Linksrheinisch unterwegs zwischen Krefeld und Duisburg

Bei einer sonntäglichen Tour mit dem Alfa Spider auf der linksrheinischen Seite war der erste Stopp in Krefeld Uerdingen (A), an der Kirche St. Matthias in Hohenbudberg.

Dabei wurden einige Fotos aufgenommen mit der Canon EOS RP und dem EF 45 mm Objektiv.

Weiter ging es dann in Richtung Duisburg-Friemersheim, zur Eisenbahnsiedlung (B) mit dem imposanten Wasserturm.

Der Wasserturm Hohenbudberg wurde 1915/1916 von der preußischen Eisenbahnverwaltung zur Versorgung des Rangierbahnhofs Hohenbudberg und der Eisenbahnersiedlung in Friemersheim errichtet. Heute gilt er als Industriedenkmal und wird als Atelier, Büro und Wohnhaus genutzt.

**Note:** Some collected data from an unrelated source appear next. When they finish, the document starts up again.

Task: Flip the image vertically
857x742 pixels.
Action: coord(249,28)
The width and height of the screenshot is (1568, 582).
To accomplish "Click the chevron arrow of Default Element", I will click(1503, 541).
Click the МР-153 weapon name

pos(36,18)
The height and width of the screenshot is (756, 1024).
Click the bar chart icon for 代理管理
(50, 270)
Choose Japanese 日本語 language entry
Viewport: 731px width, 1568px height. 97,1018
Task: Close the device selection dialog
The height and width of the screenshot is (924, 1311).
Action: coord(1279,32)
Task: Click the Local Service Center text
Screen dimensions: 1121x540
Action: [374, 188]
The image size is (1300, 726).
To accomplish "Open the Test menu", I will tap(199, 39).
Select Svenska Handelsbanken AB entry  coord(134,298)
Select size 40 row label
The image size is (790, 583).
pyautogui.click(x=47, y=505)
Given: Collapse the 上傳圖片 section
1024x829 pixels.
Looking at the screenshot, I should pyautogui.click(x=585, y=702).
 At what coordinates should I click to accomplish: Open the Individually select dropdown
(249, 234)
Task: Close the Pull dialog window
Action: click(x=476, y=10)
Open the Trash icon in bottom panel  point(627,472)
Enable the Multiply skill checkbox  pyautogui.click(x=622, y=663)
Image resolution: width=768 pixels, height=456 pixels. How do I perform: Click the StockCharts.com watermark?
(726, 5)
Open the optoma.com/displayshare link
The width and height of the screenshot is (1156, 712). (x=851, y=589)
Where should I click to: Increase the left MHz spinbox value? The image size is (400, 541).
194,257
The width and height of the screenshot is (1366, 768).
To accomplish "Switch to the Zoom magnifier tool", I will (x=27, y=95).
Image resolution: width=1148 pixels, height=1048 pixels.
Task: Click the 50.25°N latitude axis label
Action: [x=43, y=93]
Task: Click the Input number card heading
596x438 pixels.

Quelle: https://de.wikipedia.org/wiki/Wasserturm_Hohenbudberg

Hier ist der Rhein schon einige hundert Meter vom Deich entfernt.

Die dritte Station war dann das „Dorf Friemersheim“ (C) mit der Dorfkirche und der Fein-Restauration Schumachers sowie den „Grafschafter Stuben“ im Lehrerhaus.

Aus heutiger Sicht glücklichen Umständen ist es zu verdanken, dass das als Gesamtbereich unter Denkmalsatzung gestellte „Dorf Friemersheim“ weitgehend ursprünglich erhalten blieb und seinen Charakter bewahren konnte. Hierzu zählen vornehmlich die (seit der Reformation) evangelische Dorfkirche (urkundlich auf das Jahr 1147 zurückgeführt) und das alte Lehrerhaus aus dem Jahre 1800, das heute ein Heimatmuseum beheimatet, welches vom Freundeskreis Lebendige Grafschaft betrieben wird. Nahe dazu liegt die ehemalige Dorfschenke. Stattliche alte Bauerngehöfte, wertvoller Baumbestand und die nahegelegene, naturgeschützte Rheinaue mit kilometerlangen, gepflegten Rad- und Wanderwegen machen Friemersheim heute zu einem beliebten Freizeit und Erholungsgebiet. 1979 wurde das Überschwemmungsgebiet entlang des Rheins zum Naturschutzgebiet Rheinaue Friemersheim ausgewiesen.

Quelle: https://de.wikipedia.org/wiki/Friemersheim_(Duisburg)

Diese kleine Tour liegt am „Erlebnisweg Rheinschiene“ mit dem Slogan „Fahr raus zum Rhein!“.